How to complete this task: Set down the final stretch of the data, from the line that holds "Image resolution: width=372" through the last line, both included, with pictures left out.

Saved data entries:

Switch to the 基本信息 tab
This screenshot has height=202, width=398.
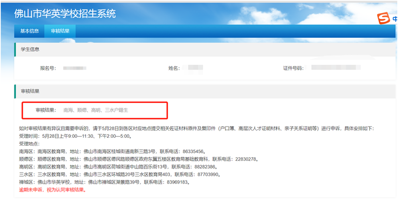pyautogui.click(x=29, y=31)
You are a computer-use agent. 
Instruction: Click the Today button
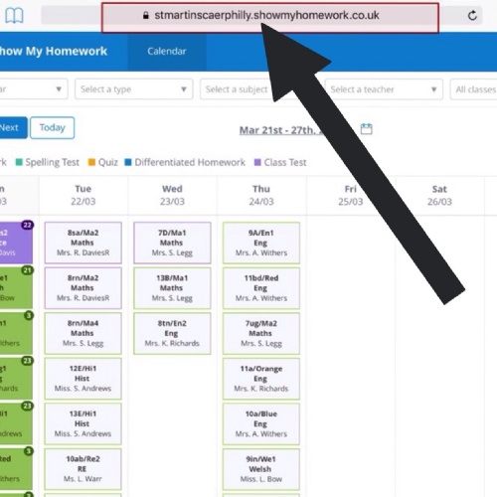pos(53,127)

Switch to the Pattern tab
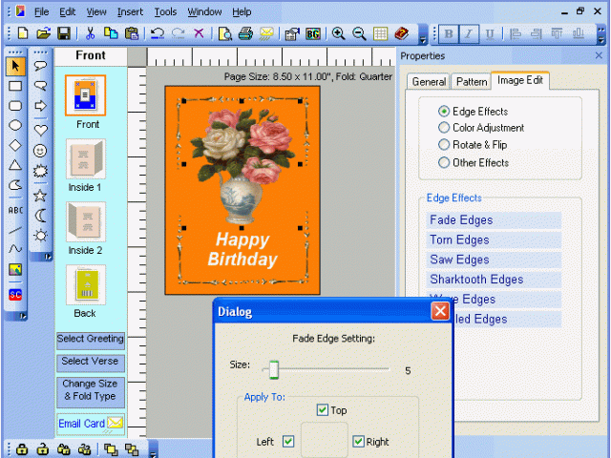(x=471, y=82)
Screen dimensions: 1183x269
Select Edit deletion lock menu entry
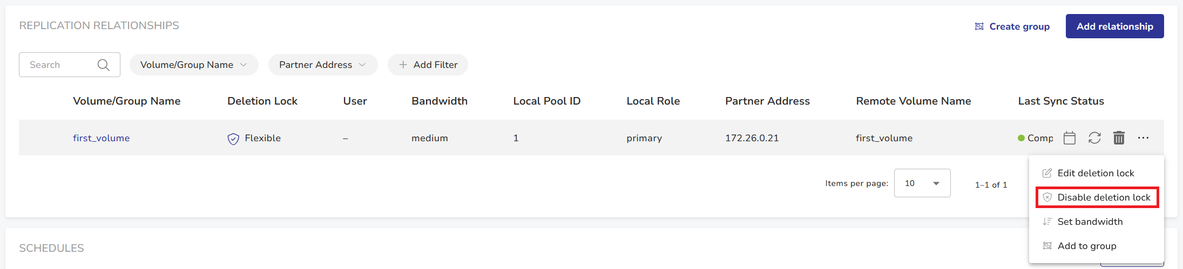click(1096, 173)
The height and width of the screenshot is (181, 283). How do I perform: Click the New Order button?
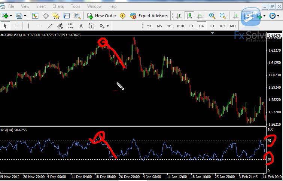(x=101, y=16)

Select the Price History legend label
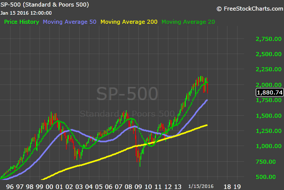(22, 22)
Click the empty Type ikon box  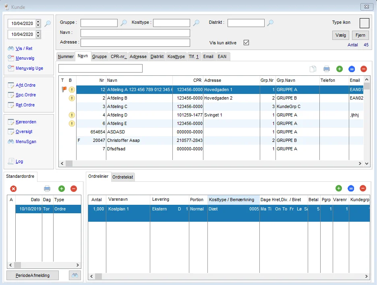364,23
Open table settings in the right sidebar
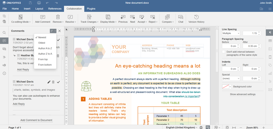This screenshot has height=129, width=273. 270,41
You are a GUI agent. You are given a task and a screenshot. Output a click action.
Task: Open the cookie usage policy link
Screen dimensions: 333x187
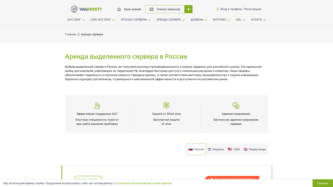tap(144, 183)
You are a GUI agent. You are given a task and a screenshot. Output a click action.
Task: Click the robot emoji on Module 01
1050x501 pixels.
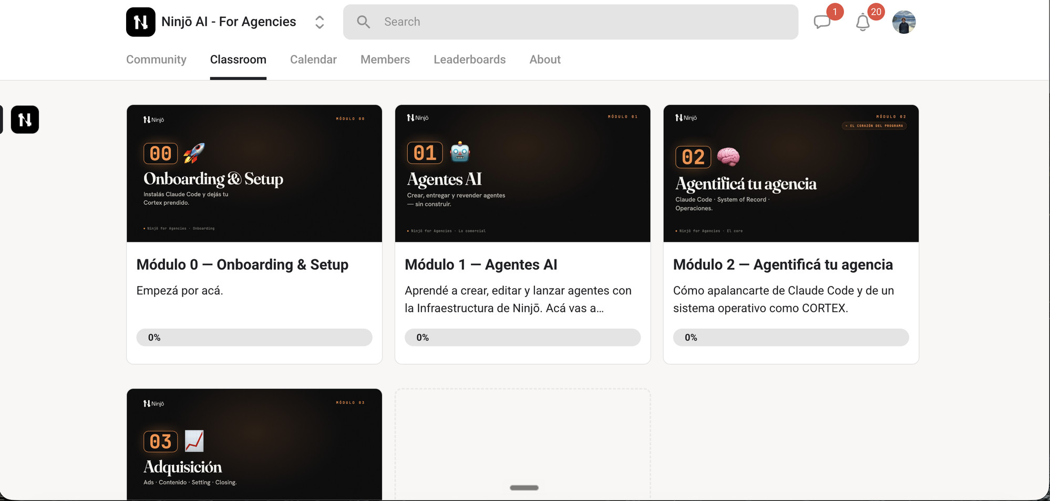[x=460, y=152]
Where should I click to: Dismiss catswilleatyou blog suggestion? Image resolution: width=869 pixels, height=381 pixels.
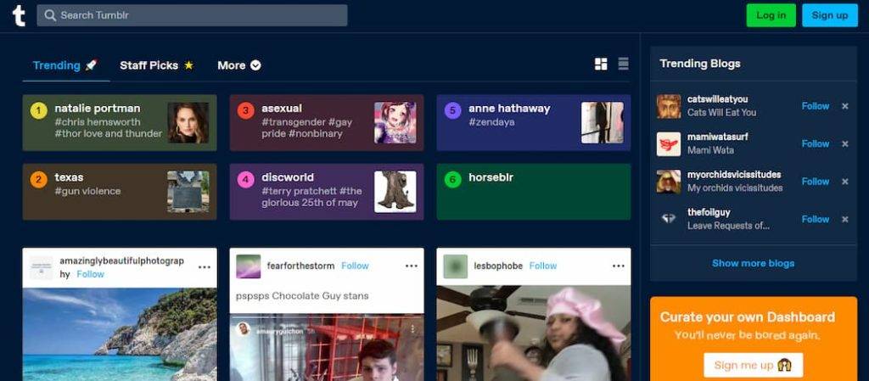844,106
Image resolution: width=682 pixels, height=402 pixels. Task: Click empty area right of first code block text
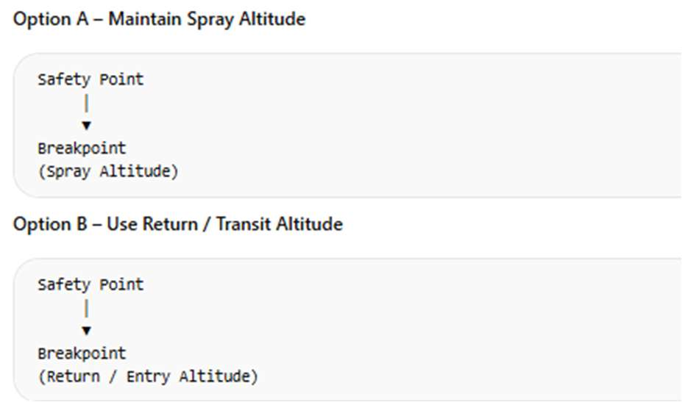(x=441, y=125)

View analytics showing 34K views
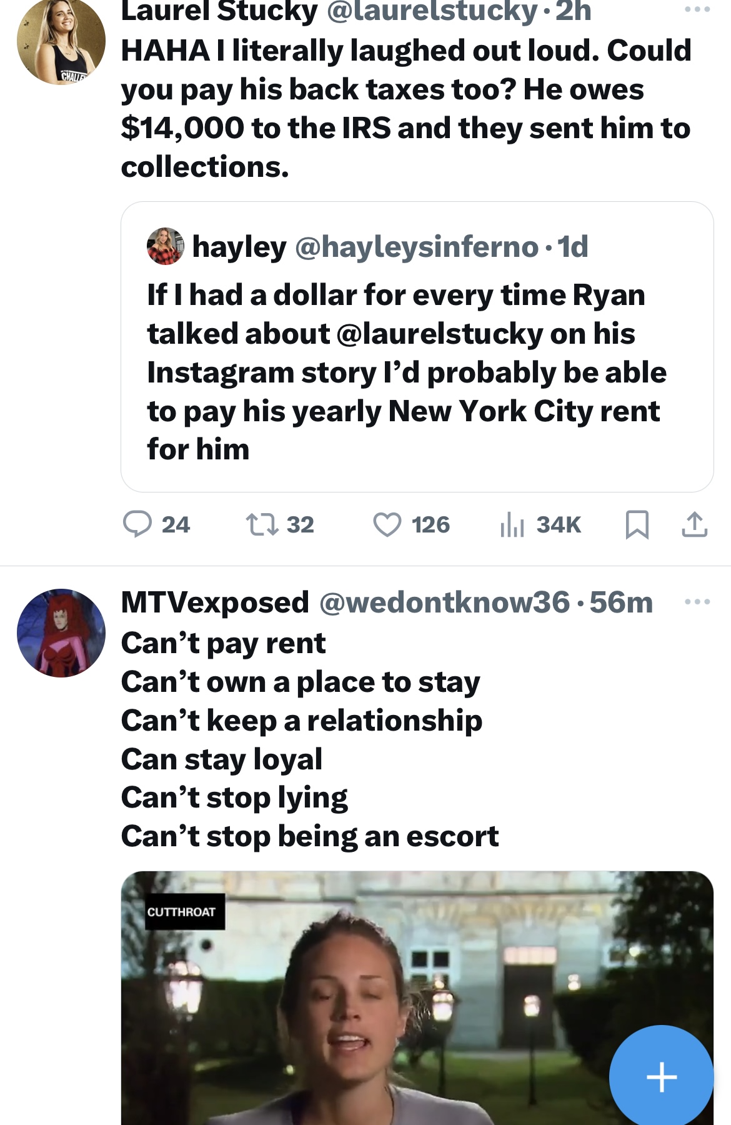tap(540, 524)
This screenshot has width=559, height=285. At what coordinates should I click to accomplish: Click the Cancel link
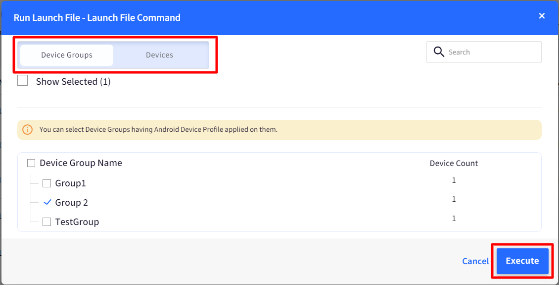[475, 261]
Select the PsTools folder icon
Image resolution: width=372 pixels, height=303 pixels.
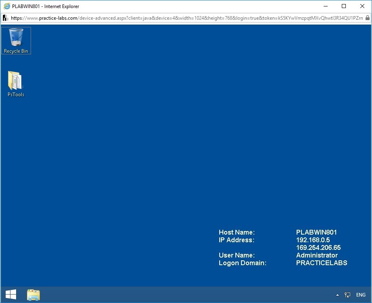click(16, 81)
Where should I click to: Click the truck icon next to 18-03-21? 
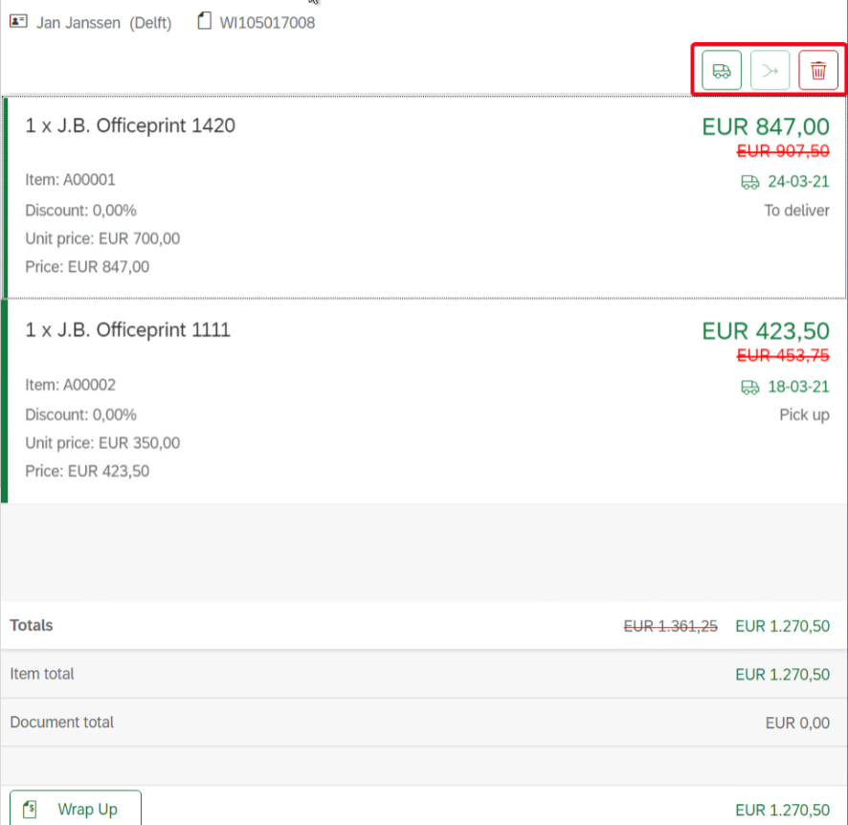point(750,387)
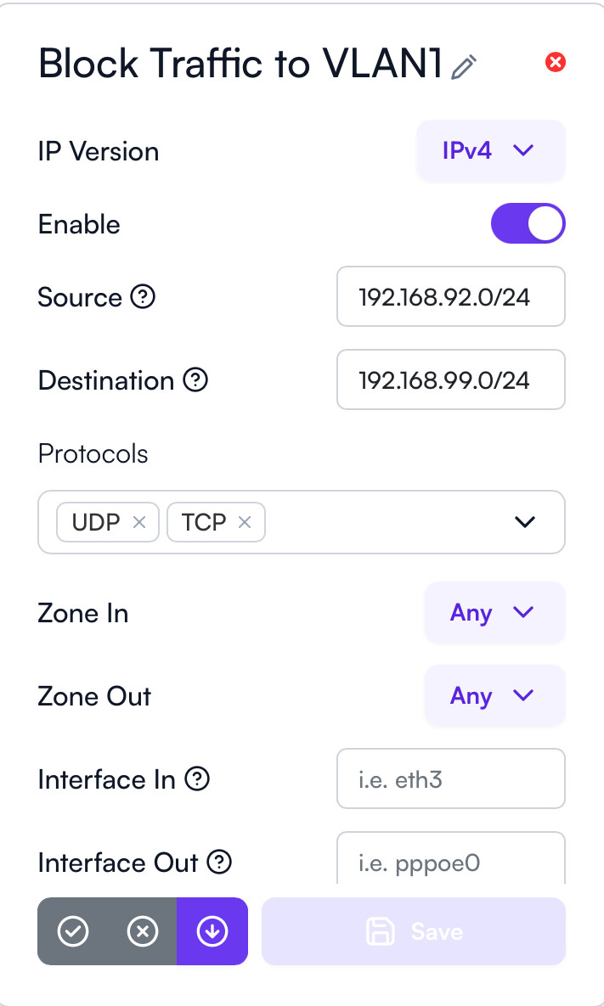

Result below:
Image resolution: width=372 pixels, height=303 pixels.
click(16, 81)
Where should I click to: Click the truck icon next to 18-03-21? 
point(750,387)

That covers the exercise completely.